4. Secrets Management

# Create Docker secrets
echo "your-github-token" | docker secret create github_token -
echo "secure-grafana-password" | docker secret create grafana_password -

# Verify secrets
docker secret ls

5. Deploy to Production

# Initialize Docker Swarm (if not already)
docker swarm init

# Deploy the stack
docker stack deploy -c docker/docker-compose.production.yml github-runner

# Verify deployment
docker stack services github-runner
docker stack ps github-runner

📊 Production Monitoring

Health Checks

#!/bin/bash
# monitoring/health-check.sh

# Check stack services
if ! docker stack services github-runner --format "{{.Replicas}}" | grep -q "5/5"; then
    echo "CRITICAL: Not all runner replicas are running"
    exit 2
fi

# Check runner connectivity
if ! curl -f http://localhost/health > /dev/null 2>&1; then
    echo "CRITICAL: Load balancer health check failed"
    exit 2
fi

# Check GitHub API connectivity
if ! timeout 10 curl -f https://api.github.com > /dev/null 2>&1; then
    echo "WARNING: GitHub API connectivity issues"
    exit 1
fi

echo "OK: All health checks passed"
exit 0

Prometheus Monitoring

# monitoring/prometheus.yml
global:
  scrape_interval: 15s
  evaluation_interval: 15s

rule_files:
  - "rules/*.yml"

alerting:
  alertmanagers:
    - static_configs:
        - targets:
            - alertmanager:9093

scrape_configs:
  - job_name: "github-runners"
    static_configs:
      - targets: ["runner:8080"]
    scrape_interval: 30s
    metrics_path: /metrics

  - job_name: "docker"
    static_configs:
      - targets: ["localhost:9323"]

  - job_name: "node"
    static_configs:
      - targets: ["node-exporter:9100"]

Alert Rules

# monitoring/rules/runner-alerts.yml
groups:
  - name: github-runner-alerts
    rules:
      - alert: RunnerDown
        expr: up{job="github-runners"} == 0
        for: 2m
        labels:
          severity: critical
        annotations:
          summary: "GitHub runner is down"
          description: "Runner {{ $labels.instance }} has been down for more than 2 minutes"

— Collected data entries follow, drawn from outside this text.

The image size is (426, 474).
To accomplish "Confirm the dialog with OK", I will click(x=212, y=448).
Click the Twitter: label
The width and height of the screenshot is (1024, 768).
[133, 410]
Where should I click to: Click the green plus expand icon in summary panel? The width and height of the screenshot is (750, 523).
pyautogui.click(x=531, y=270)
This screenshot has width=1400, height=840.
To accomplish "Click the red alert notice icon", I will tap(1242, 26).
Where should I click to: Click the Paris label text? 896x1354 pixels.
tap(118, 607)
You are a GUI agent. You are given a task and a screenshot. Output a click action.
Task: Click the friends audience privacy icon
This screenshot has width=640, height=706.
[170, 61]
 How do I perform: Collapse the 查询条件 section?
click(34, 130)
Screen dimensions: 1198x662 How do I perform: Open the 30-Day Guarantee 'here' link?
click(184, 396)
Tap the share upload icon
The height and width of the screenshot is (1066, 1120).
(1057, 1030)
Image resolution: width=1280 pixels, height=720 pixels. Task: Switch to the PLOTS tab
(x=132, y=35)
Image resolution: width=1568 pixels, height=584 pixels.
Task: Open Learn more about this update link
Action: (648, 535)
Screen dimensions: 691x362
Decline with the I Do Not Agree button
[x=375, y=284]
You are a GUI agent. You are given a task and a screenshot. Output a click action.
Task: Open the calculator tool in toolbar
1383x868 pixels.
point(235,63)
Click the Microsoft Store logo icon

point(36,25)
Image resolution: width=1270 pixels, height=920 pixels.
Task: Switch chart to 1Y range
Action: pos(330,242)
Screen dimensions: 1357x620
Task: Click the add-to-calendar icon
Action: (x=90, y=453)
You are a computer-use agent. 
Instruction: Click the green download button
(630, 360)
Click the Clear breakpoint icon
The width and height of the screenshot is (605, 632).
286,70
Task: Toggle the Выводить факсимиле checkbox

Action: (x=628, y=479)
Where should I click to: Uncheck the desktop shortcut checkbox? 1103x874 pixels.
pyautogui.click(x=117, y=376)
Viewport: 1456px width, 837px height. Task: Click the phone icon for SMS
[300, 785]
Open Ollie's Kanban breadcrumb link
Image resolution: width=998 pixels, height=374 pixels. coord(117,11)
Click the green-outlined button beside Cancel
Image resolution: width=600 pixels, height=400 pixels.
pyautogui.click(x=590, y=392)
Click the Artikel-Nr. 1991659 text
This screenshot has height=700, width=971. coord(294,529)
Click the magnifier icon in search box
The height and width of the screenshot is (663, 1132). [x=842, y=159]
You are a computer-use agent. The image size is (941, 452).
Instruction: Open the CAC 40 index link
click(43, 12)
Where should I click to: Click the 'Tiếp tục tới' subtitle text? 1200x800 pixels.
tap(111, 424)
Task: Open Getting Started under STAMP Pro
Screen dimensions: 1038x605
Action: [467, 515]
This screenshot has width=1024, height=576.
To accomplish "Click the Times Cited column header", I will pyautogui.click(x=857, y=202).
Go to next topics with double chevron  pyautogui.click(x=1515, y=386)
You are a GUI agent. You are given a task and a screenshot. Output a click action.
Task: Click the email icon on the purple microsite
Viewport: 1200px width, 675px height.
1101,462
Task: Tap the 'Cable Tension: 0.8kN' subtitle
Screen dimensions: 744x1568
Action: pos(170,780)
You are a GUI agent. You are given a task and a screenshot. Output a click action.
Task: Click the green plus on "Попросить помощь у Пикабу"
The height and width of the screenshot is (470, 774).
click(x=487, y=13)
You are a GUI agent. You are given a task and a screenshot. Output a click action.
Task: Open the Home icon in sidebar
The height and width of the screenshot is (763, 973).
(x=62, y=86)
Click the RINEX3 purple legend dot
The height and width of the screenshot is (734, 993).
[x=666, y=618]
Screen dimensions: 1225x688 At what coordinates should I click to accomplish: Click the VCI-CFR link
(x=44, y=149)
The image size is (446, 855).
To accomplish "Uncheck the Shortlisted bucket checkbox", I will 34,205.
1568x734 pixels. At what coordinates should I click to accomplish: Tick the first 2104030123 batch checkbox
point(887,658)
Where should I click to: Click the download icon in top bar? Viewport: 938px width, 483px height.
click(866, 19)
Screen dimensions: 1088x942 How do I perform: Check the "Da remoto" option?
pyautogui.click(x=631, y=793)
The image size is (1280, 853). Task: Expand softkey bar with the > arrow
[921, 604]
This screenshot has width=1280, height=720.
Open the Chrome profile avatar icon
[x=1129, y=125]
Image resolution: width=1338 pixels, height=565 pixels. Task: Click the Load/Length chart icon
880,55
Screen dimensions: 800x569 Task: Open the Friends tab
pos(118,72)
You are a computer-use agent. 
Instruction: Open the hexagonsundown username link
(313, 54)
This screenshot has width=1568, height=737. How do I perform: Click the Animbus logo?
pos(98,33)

      - alert: RunnerHighMemoryUsage
        expr: container_memory_usage_bytes{name=~".*runner.*"} / container_spec_memory_limit_bytes > 0.9
        for: 5m
        labels:
          severity: warning
        annotations:
          summary: "High memory usage on runner"
          description: "Runner {{ $labels.name }} memory usage is above 90%"

      - alert: RunnerHighCPUUsage
        expr: rate(container_cpu_usage_seconds_total{name=~".*runner.*"}[5m]) > 0.8
        for: 10m
        labels:
          severity: warning
        annotations:
          summary: "High CPU usage on runner"
          description: "Runner {{ $labels.name }} CPU usage is above 80%"

🔧 Production Maintenance

Automated Updates

#!/bin/bash
# scripts/update-production.sh

set -e

echo "🔄 Starting production update..."

# Pull latest images
docker service update --image ghcr.io/grammatonic/github-runner:latest github-runner_runner

# Wait for rollout
echo "⏳ Waiting for rollout to complete..."
while [ "$(docker service ls --filter name=github-runner_runner --format "{{.Replicas}}" | grep -v "/")" ]; do
    sleep 10
    echo "Still rolling out..."
done

# Verify health
if ! ./monitoring/health-check.sh; then
    echo "❌ Health check failed after update"
    echo "🔄 Rolling back..."
    docker service rollback github-runner_runner
    exit 1
fi

echo "✅ Production update completed successfully"

Backup Strategy

#!/bin/bash
# scripts/backup-production.sh

BACKUP_DATE=$(date +%Y%m%d-%H%M%S)
BACKUP_DIR="/backup/github-runner/$BACKUP_DATE"

mkdir -p "$BACKUP_DIR"

# Backup volumes
docker run --rm \
  -v github-runner_runner_workspace:/source:ro \
  -v "$BACKUP_DIR":/backup \
  alpine tar czf /backup/workspace.tar.gz -C /source .

# Backup configurations
cp -r ./config "$BACKUP_DIR/"
cp -r ./monitoring "$BACKUP_DIR/"

# Backup Docker secrets (metadata only)
docker secret ls --format "{{.Name}}" > "$BACKUP_DIR/secrets.list"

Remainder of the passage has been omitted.